* [YOUR ASSIGNMENT]: Only the count is expected: the number of lines below that contain "agent".

Records from a data collection:
____________________

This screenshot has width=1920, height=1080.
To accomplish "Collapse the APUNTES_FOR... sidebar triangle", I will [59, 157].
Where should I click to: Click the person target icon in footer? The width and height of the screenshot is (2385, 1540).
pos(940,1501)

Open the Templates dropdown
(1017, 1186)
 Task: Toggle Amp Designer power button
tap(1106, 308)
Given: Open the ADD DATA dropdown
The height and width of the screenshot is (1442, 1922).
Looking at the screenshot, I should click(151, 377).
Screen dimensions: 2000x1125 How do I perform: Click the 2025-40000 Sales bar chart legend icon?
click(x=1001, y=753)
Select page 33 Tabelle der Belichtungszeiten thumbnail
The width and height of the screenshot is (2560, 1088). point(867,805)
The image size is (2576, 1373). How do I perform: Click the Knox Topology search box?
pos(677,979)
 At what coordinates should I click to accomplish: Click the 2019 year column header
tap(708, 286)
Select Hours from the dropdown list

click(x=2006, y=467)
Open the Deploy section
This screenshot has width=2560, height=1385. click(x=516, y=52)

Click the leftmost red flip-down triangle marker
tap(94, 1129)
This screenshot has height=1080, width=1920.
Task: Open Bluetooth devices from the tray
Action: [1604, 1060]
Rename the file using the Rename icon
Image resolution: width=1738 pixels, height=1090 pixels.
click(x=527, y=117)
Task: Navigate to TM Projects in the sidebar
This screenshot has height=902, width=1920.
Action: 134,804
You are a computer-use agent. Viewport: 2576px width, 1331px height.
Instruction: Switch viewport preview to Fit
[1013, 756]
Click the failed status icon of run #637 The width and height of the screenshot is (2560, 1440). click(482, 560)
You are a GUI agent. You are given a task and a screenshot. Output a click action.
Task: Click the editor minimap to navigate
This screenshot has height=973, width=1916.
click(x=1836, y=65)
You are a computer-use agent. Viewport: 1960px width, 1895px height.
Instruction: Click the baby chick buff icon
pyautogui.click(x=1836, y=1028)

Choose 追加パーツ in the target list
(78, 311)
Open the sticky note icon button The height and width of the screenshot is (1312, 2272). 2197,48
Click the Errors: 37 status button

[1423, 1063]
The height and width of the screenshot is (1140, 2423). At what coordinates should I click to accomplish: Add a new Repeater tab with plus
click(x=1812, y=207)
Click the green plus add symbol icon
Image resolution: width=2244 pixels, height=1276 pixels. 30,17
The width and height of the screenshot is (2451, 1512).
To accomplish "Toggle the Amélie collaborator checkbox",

____________________

* [EXERCISE ANSWER]: 3